==== DATASET RECORDS

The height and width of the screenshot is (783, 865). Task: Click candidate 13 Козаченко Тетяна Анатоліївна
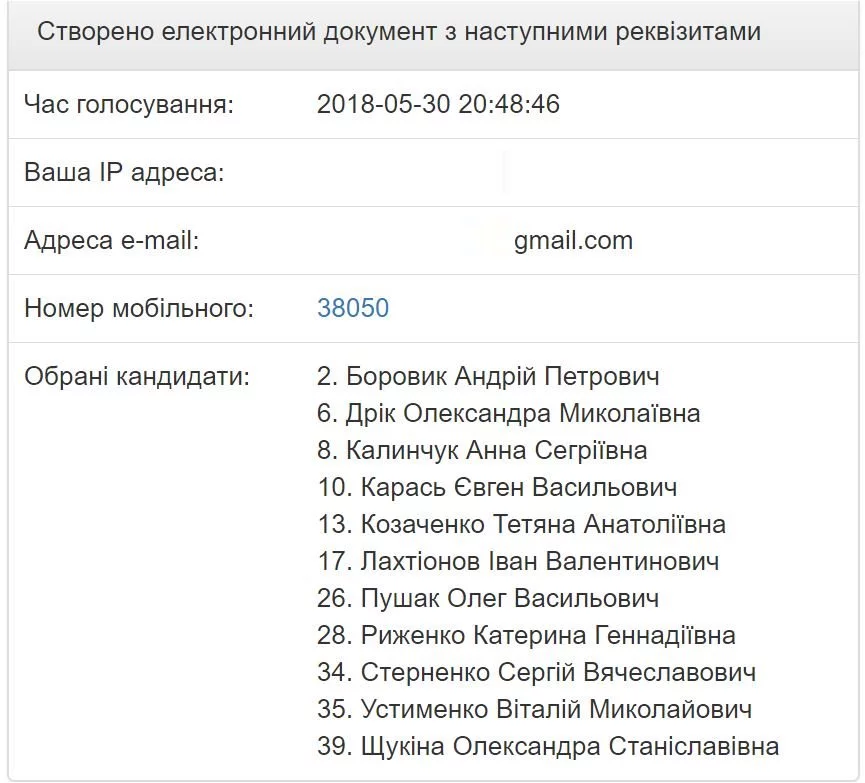pyautogui.click(x=521, y=524)
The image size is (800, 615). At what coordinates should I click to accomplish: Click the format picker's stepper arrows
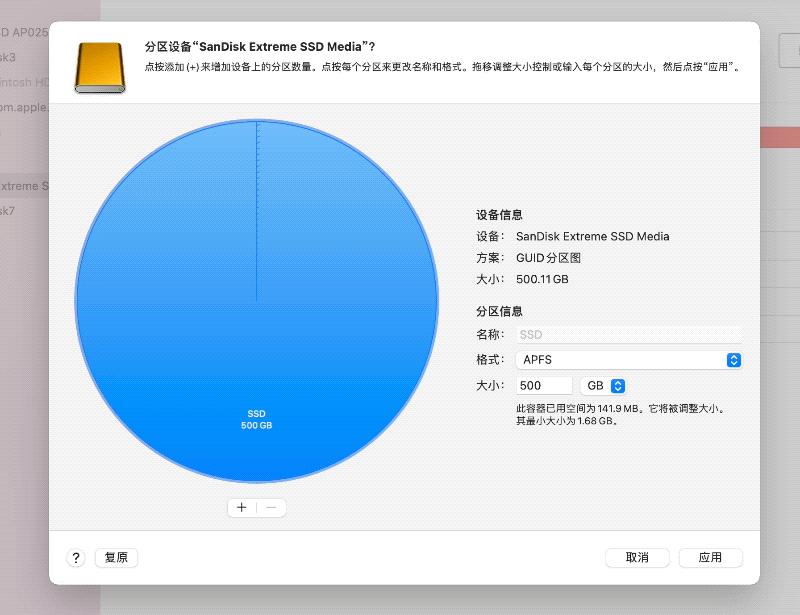click(x=733, y=360)
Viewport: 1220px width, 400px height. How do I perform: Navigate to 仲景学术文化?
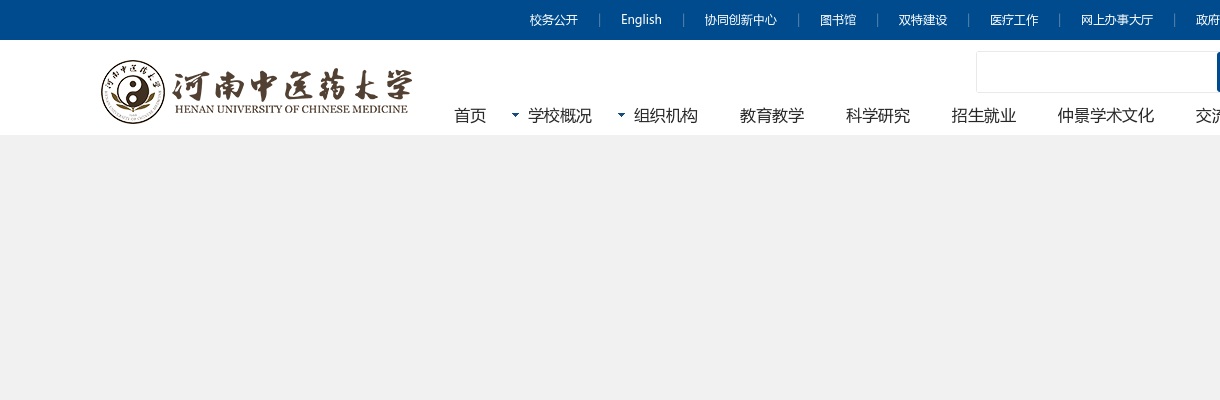pyautogui.click(x=1106, y=116)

========

[REQUIRED WORK] Will you repeat the material above, but only from the line containing "The image size" through its last line, exactly and without the pictures?

[ANSWER TO THIS TASK]
The image size is (800, 615). At what coordinates should I click to accomplish: Click the format picker's stepper arrows
click(x=733, y=360)
Viewport: 1220px width, 400px height. How do I perform: Navigate to 仲景学术文化?
pyautogui.click(x=1106, y=116)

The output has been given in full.